What you are asked to do:
Reproduce the data from its start through the line containing "Action: pos(17,245)", swapping "badge" for "icon" and keeping everything else the same. Omit the pictures.

Records shown:
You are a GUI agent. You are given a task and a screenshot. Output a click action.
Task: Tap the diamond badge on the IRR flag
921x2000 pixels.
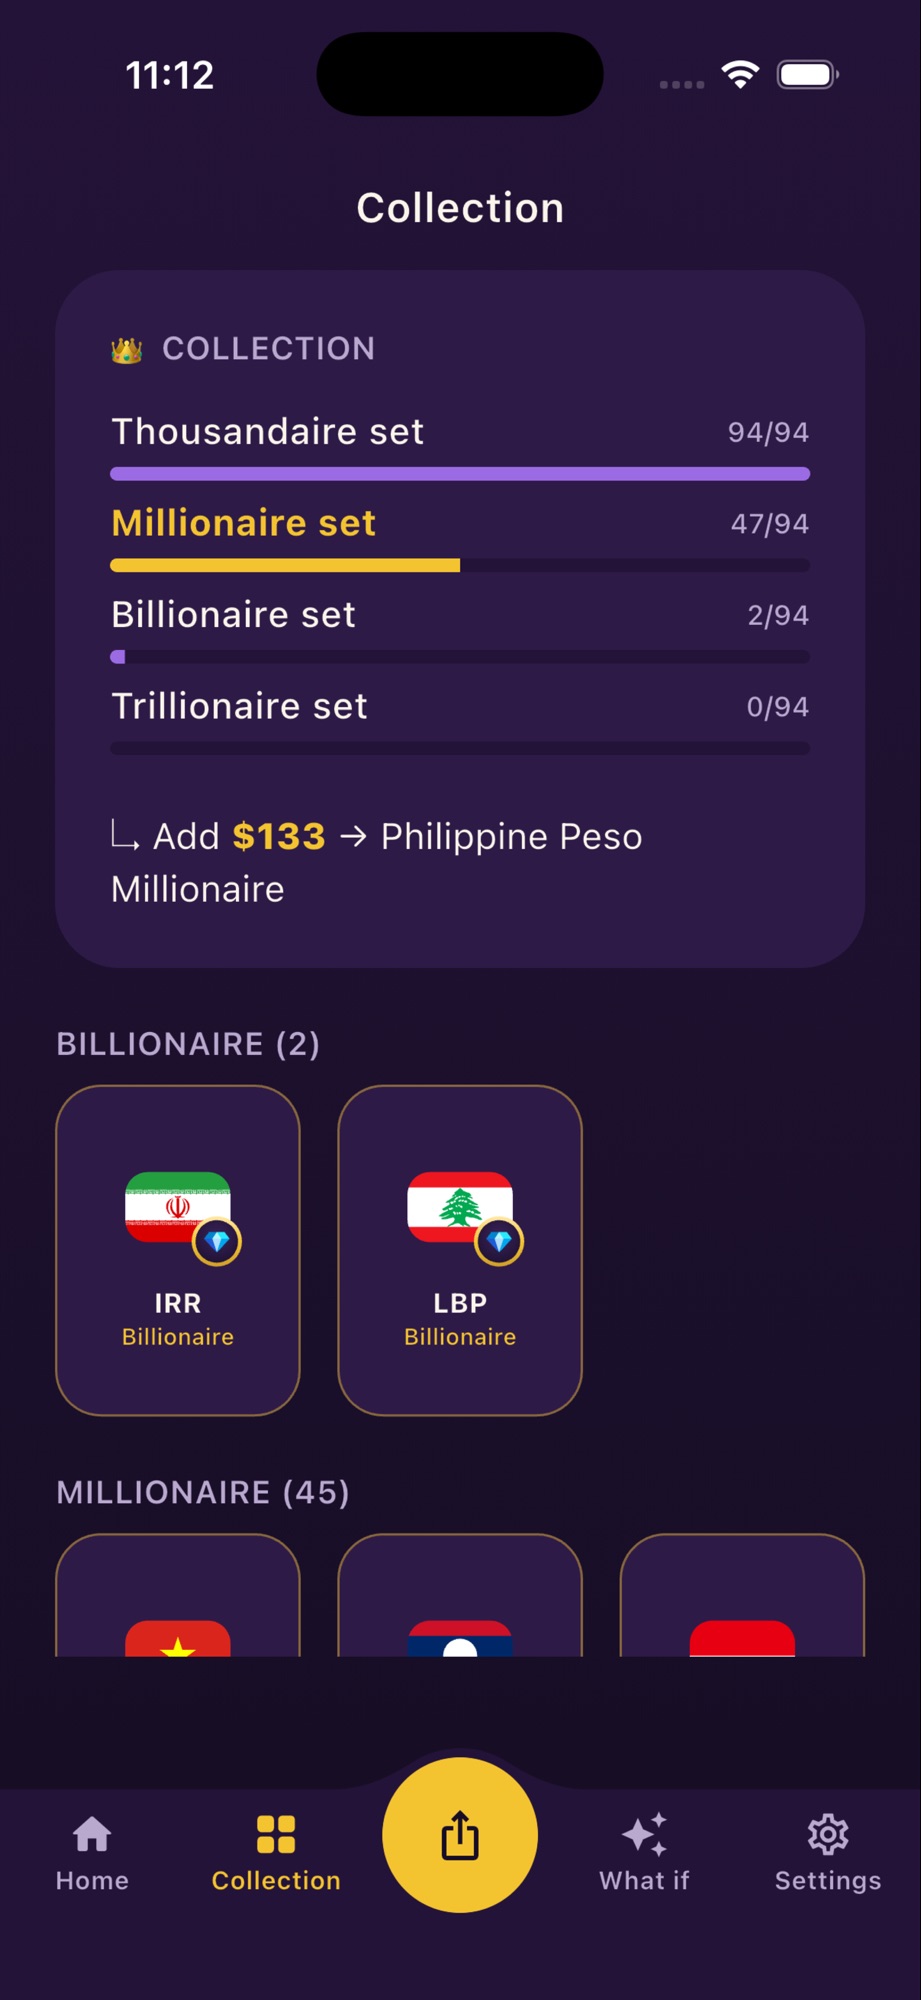click(x=217, y=1242)
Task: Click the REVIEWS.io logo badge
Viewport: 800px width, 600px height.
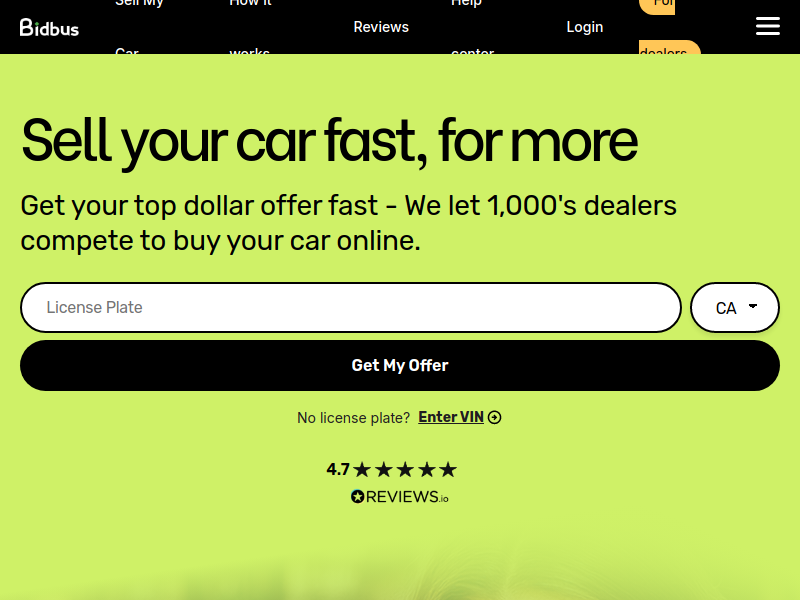Action: point(399,496)
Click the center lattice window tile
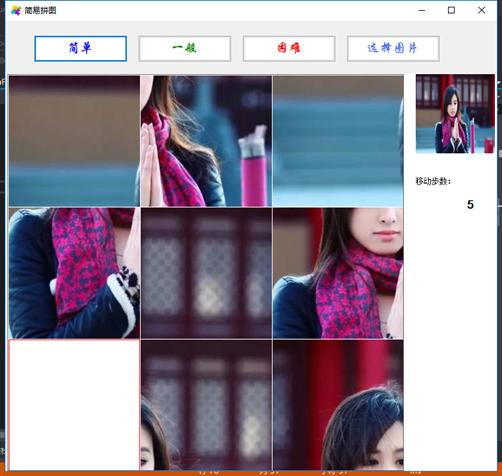The width and height of the screenshot is (502, 476). pos(206,273)
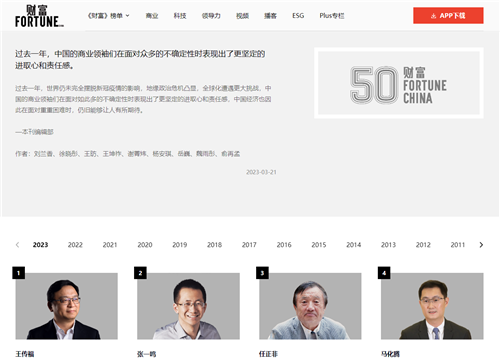
Task: Click the previous years left arrow
Action: pos(17,245)
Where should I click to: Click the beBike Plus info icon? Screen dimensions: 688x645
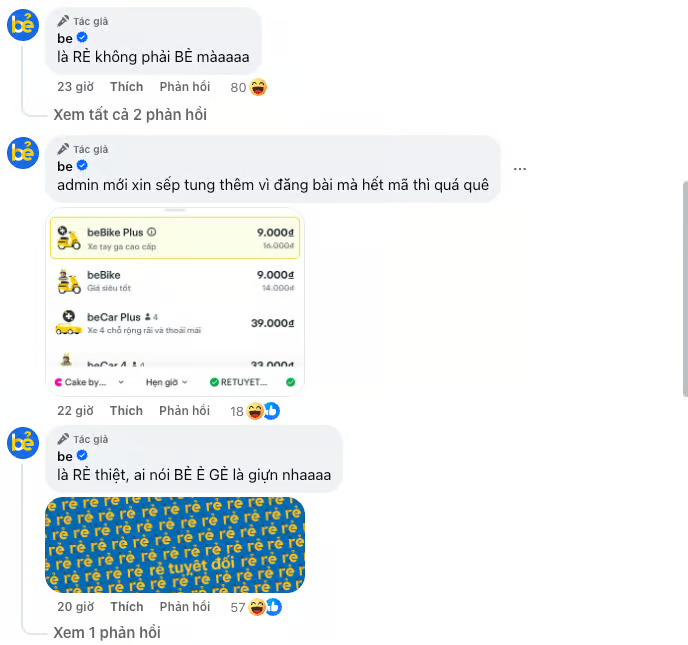coord(151,232)
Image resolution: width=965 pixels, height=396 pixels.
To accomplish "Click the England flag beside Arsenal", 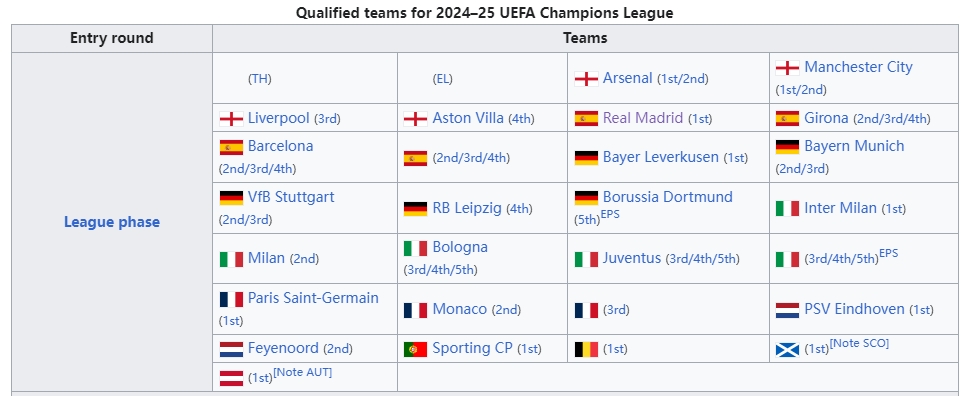I will pyautogui.click(x=586, y=79).
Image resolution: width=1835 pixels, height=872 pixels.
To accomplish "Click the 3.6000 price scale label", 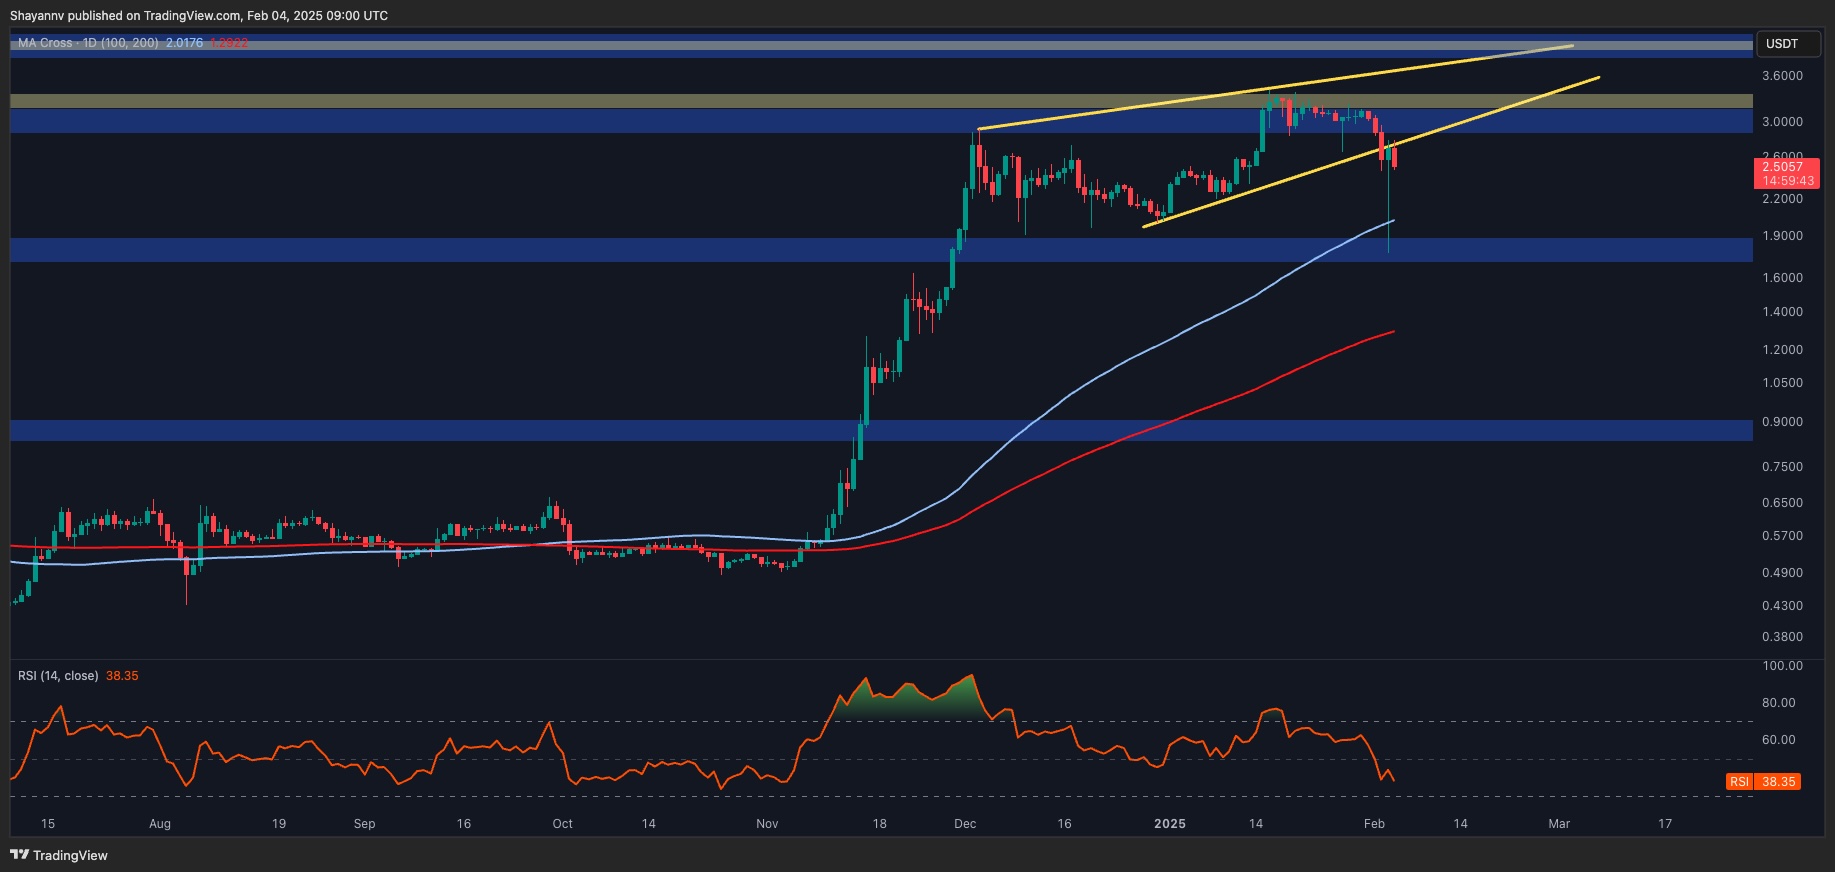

Solved problem:
You are a GUI agent. You are given a task and a screenshot. Output a click action.
Task: Tap the diamond icon on the IRR flag
921x2000 pixels.
click(x=217, y=1242)
Task: Click the REVIEWS.io logo icon
Viewport: 800px width, 600px height.
Action: point(399,496)
Click the center lattice window tile
The width and height of the screenshot is (502, 476). pos(206,273)
Task: Click the previous years left arrow
Action: pos(17,245)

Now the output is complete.